Et maintenant, je suis de retour.
J'ai vingt-et-un ans. Je suis dans la crypte du château de ma famille en Bretagne. L'air est froid et sent la pierre humide et les siècles passés. Devant moi, sur un autel de granit, repose un morceau de parchemin jauni et un stylet en os.

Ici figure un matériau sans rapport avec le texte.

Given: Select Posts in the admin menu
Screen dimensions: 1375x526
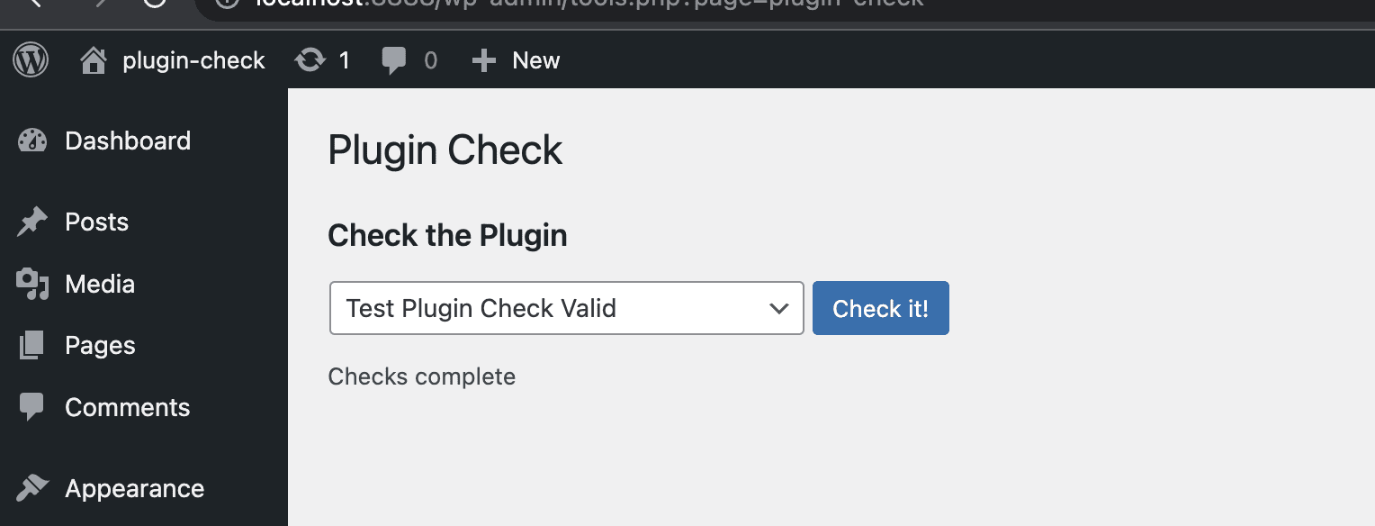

Mon grand-père se tient à mes côtés. Ses yeux, d'un bleu délavé, sont pleins d'une sagesse ancienne. Il est le gardien de notre secret, celui de la lignée de la fée Mélusine.
« Éloïse, le moment est venu. »
Sa voix est un murmure grave.
« Tu dois choisir. Ce choix définira qui tu seras pour le reste de ta vie. Il est irréversible. »
La dernière fois, j'ai choisi de rester une femme. Pour Julien. J'étais folle de lui, un jeune homme ambitieux venu de rien. J'ai utilisé la fortune et l'influence de ma famille pour faire de lui un roi de la finance parisienne. En retour, il m'a tuée pour cette même fortune.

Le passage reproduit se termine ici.